Dataset entries
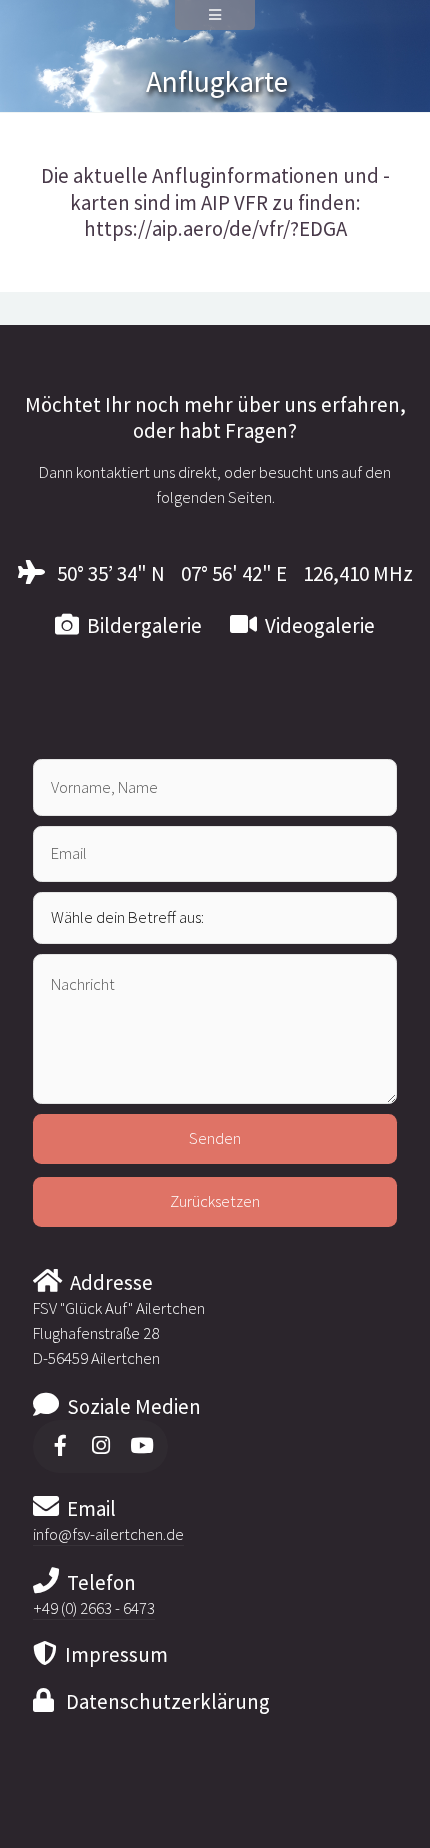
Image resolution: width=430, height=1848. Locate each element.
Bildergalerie (140, 626)
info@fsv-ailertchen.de (108, 1534)
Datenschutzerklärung (162, 1702)
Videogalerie (316, 626)
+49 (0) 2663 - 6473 (94, 1608)
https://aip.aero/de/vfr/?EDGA (215, 229)
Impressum (112, 1655)
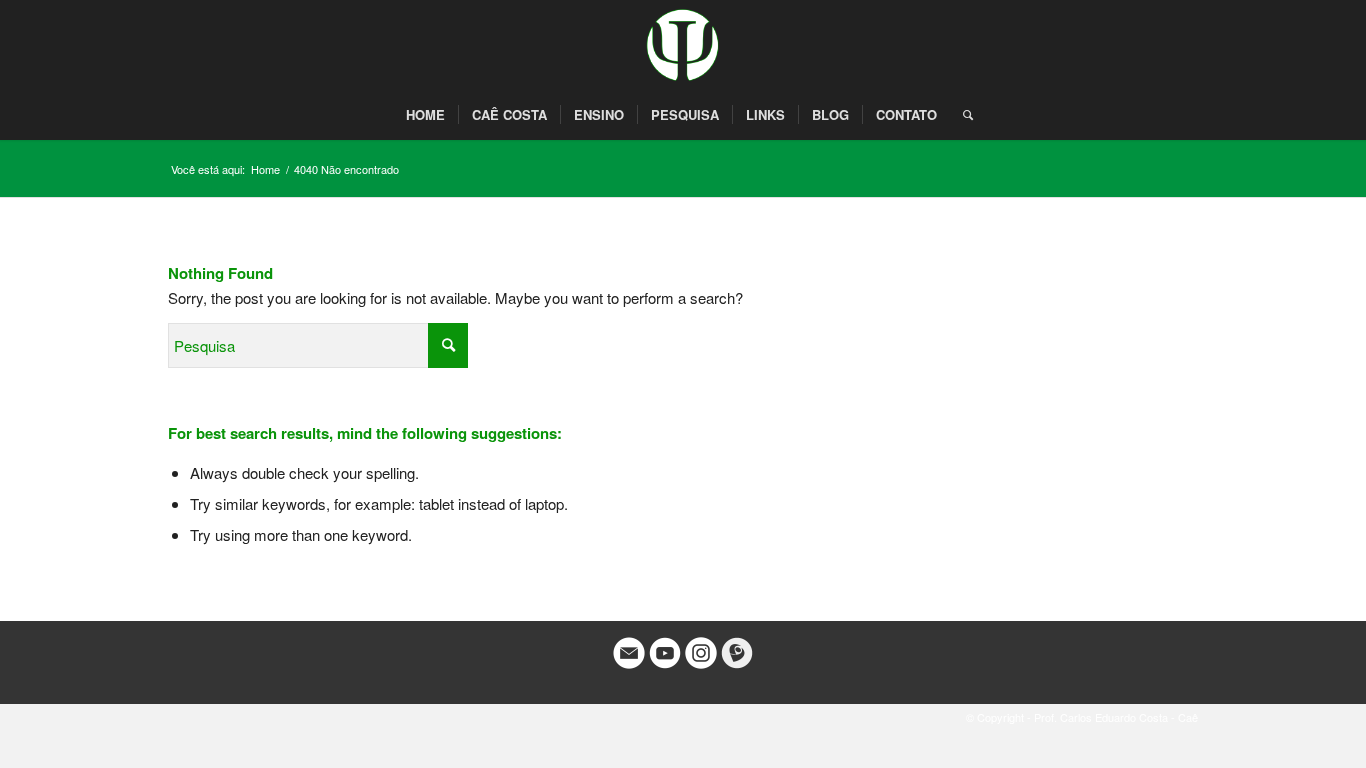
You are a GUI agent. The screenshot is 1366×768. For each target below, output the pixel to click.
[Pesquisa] (961, 115)
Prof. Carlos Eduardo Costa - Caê (1116, 717)
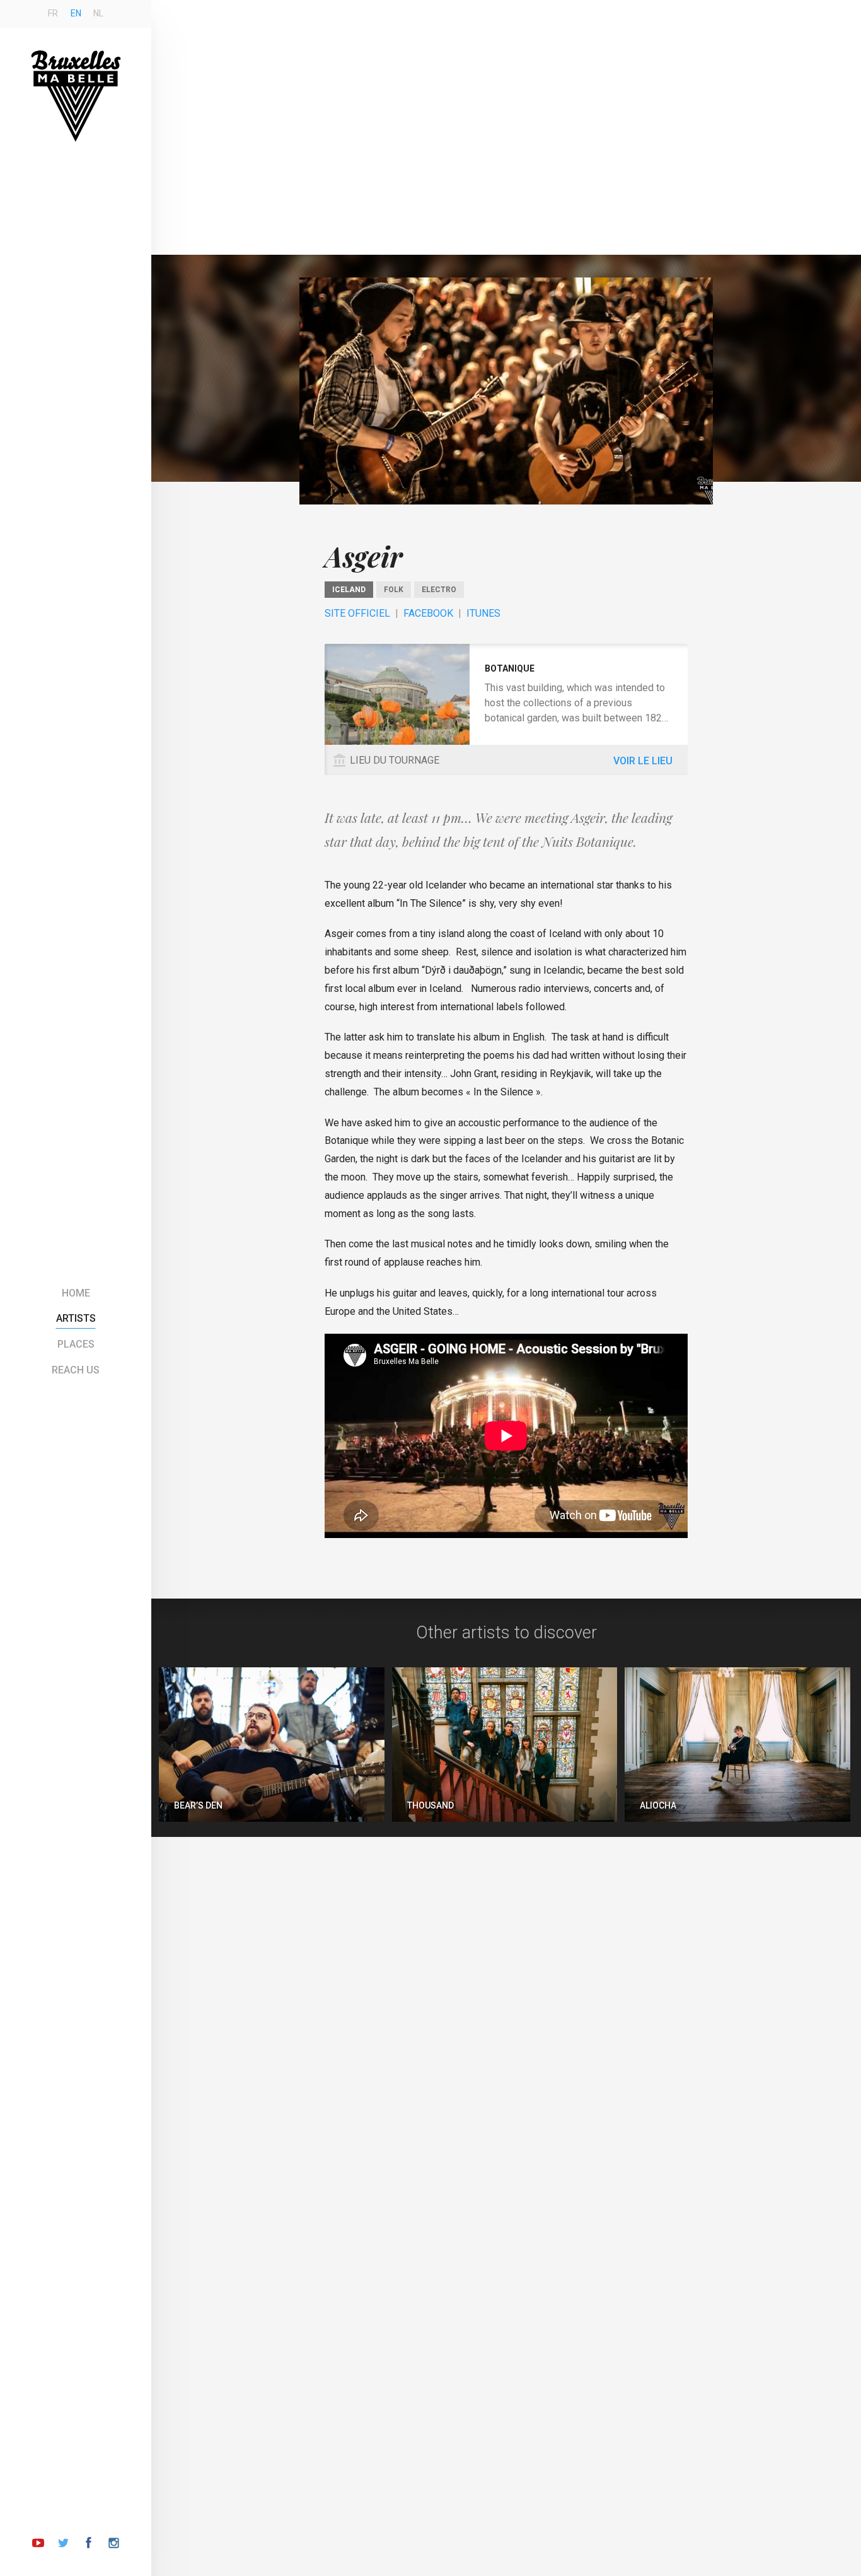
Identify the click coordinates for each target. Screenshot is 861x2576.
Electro (439, 589)
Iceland (349, 589)
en (76, 13)
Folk (393, 589)
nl (98, 13)
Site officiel (357, 613)
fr (53, 13)
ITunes (483, 613)
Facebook (428, 613)
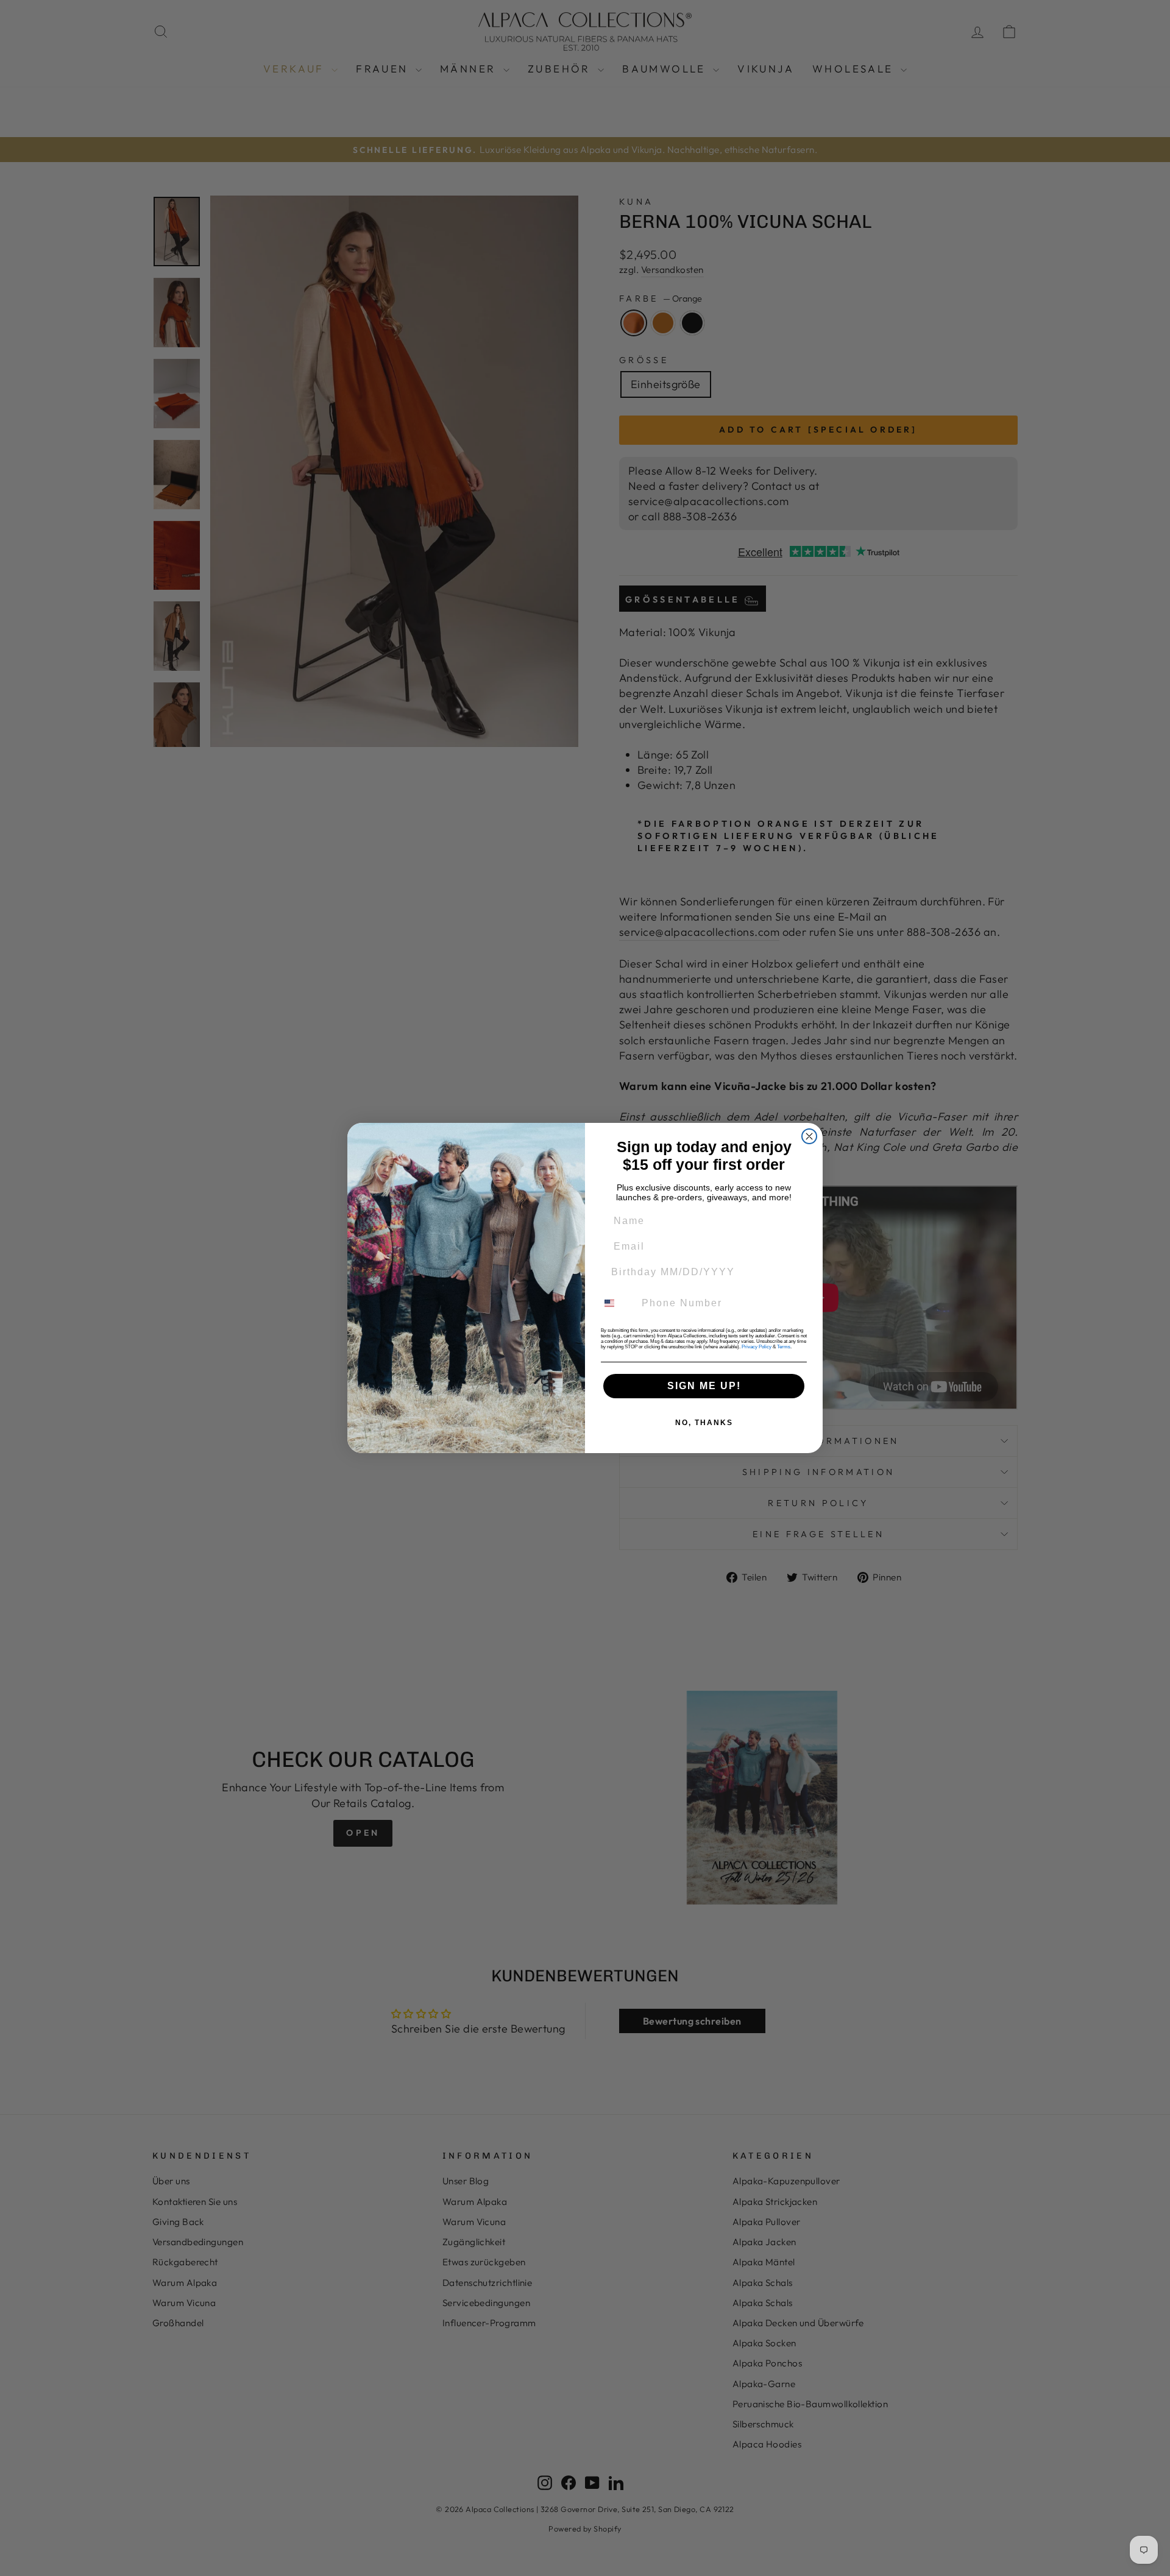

= YOUR TASK =
The records must appear again word for word, though none of their pictures should.

= EXERCISE RESULT =
Image resolution: width=430, height=1848. Locate each element.
Bildergalerie (140, 626)
info@fsv-ailertchen.de (108, 1534)
Datenschutzerklärung (162, 1702)
Videogalerie (316, 626)
+49 (0) 2663 - 6473 (94, 1608)
https://aip.aero/de/vfr/?EDGA (215, 229)
Impressum (112, 1655)
You are a GUI agent. The screenshot is 1366×768. For each target below, output the pixel to click.
[Pesquisa] (961, 115)
Prof. Carlos Eduardo Costa - Caê (1116, 717)
Identify the click coordinates for each target. Screenshot is 861x2576.
Electro (439, 589)
Iceland (349, 589)
en (76, 13)
Folk (393, 589)
nl (98, 13)
Site officiel (357, 613)
fr (53, 13)
ITunes (483, 613)
Facebook (428, 613)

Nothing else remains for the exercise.